Governo Pd-M5s, totoministri: Orlando vicepremier, Di Maio Viminale, Zingaretti fuori

di redazione Blitz
Pubblicato il 27 Agosto 2019 12:20 | Ultimo aggiornamento: 27 Agosto 2019 12:21
Zingaretti e Di Maio

Nicola Zingaretti e Luigi Di Maio (Foto Ansa)

ROMA – Giuseppe Conte premier bis, Andrea Orlando (o Dario Franceschini) vicepremier unico del Pd, al ministero degli Interni Luigi Di Maio (che però vorrebbe anche restare vicepremier): questa la triade ai vertici del possibile governo M5s-Pd. 
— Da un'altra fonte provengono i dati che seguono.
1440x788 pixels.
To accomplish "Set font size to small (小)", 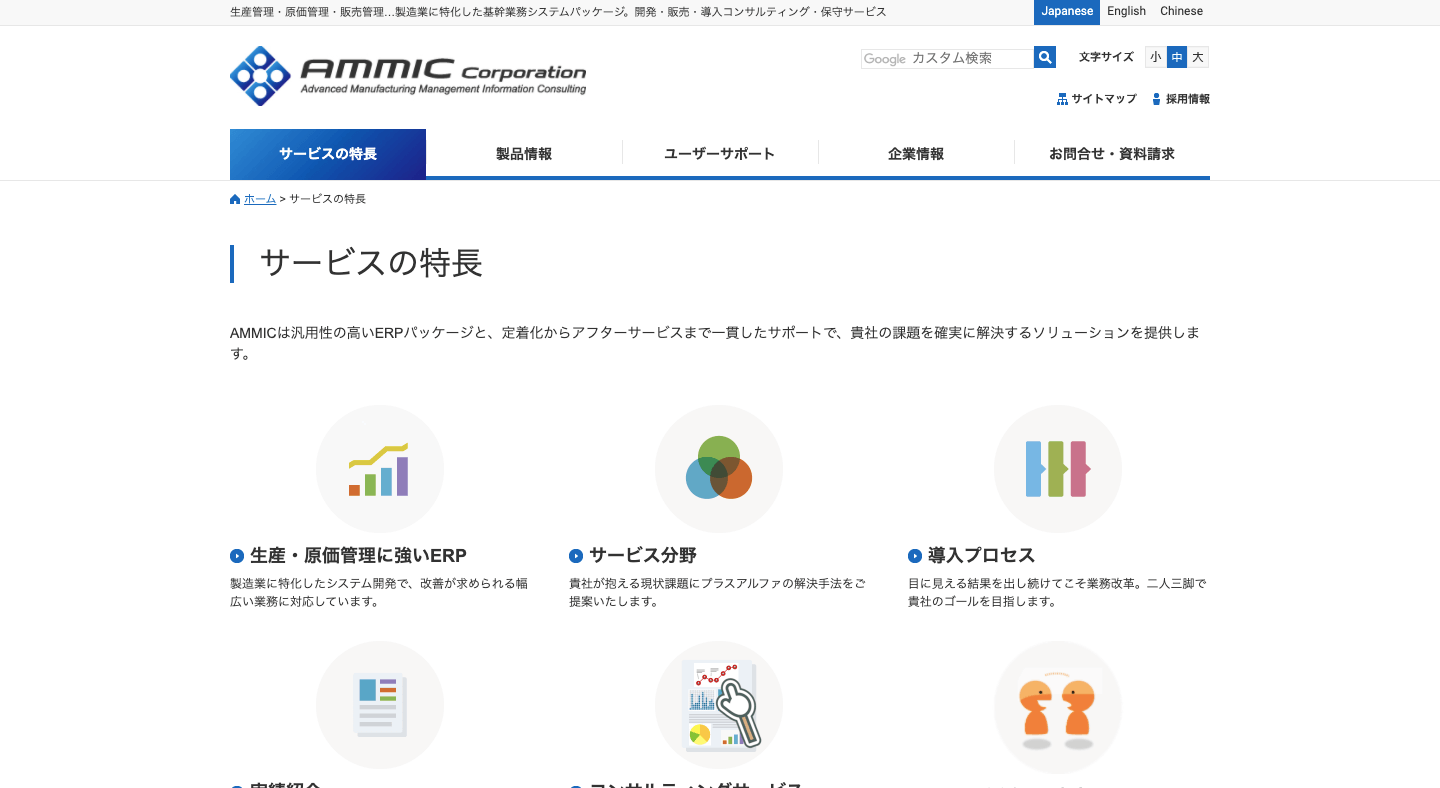I will pos(1155,57).
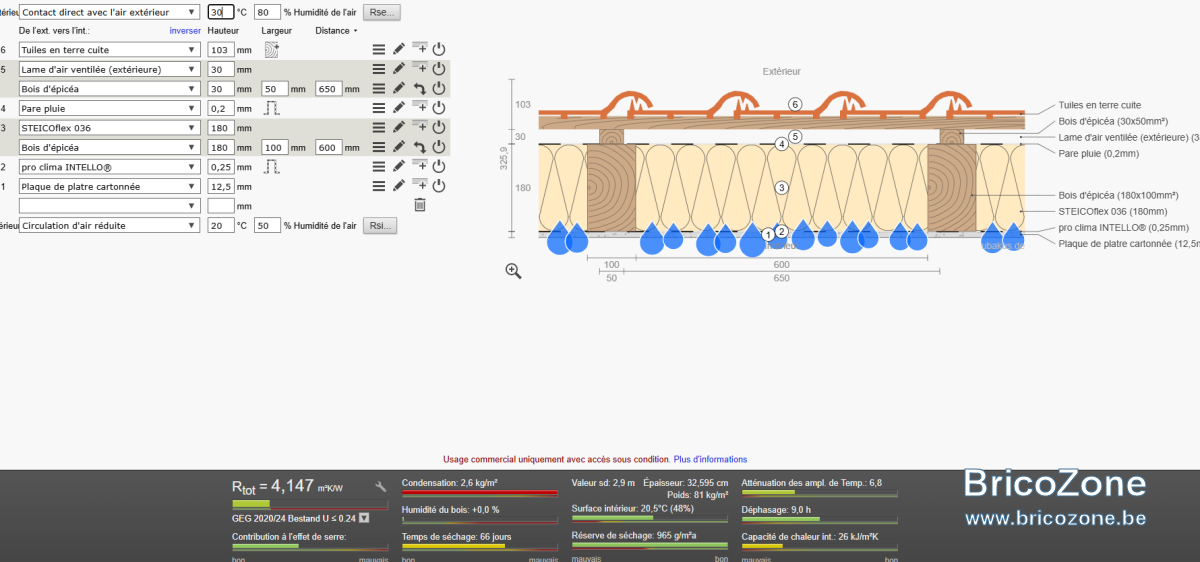This screenshot has width=1200, height=562.
Task: Click the inverser link
Action: coord(185,31)
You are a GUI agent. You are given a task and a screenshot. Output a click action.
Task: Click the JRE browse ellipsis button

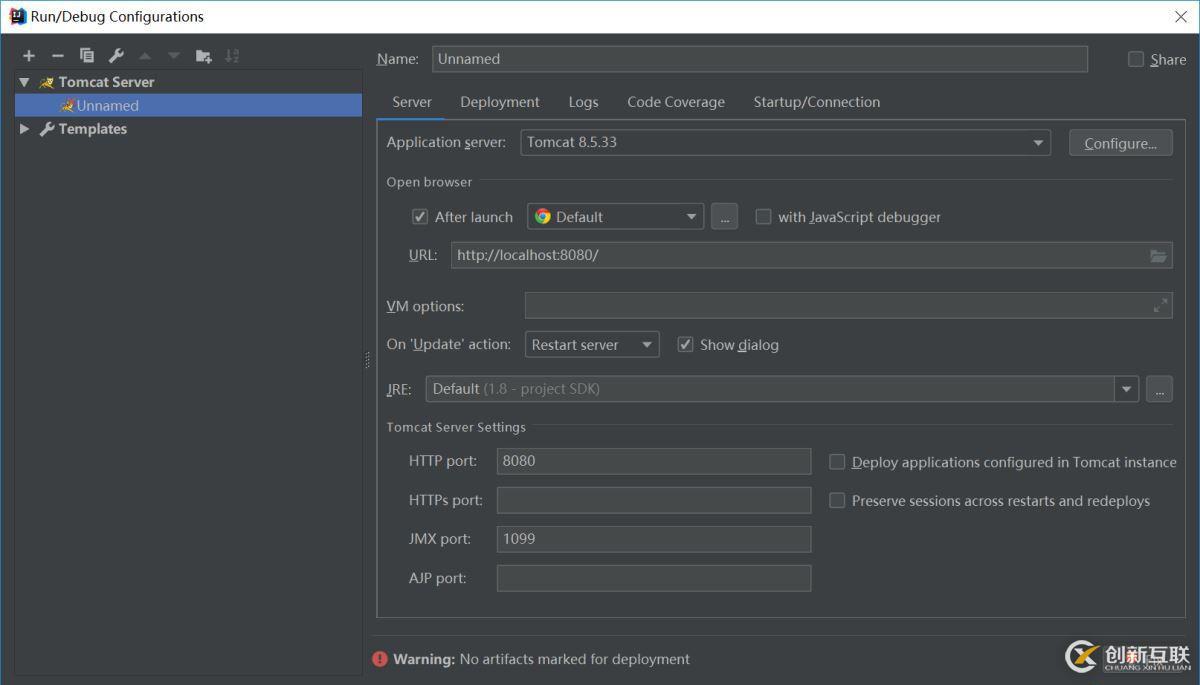tap(1158, 389)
I nomi sono usciti dopo l’incontro di quattro ore di lunedì sera, 26 agosto. Ma non hanno ancora i crismi dell’ufficialità, che del resto potranno avere solo dopo l’incontro dei leader giallo-rossi con il presidente della Repubblica, Sergio Mattarella. 

I dubbi sono tanti. A partire dal nome del capo politico pentastellato: vorrebbe restare anche vice, ma il Pd punta ad un solo vice suo, visto che ha ceduto su Conte. E i dubbi riguardano anche la poltrona del Viminale, che scotta, anche perché se Di Maio vi andasse indubbiamente finirebbe per essere il principale bersaglio mediatico di Salvini che, più che mai nel caso fosse fuori davvero dai giochi, potrà permettersi di dire e promettere qualunque cosa. E se il Viminale non sarà di Di Maio, ipotizza il Corriere della Sera, potrebbe essere del già ministro Pd Marco Minniti o del capo della polizia Franco Gabrielli.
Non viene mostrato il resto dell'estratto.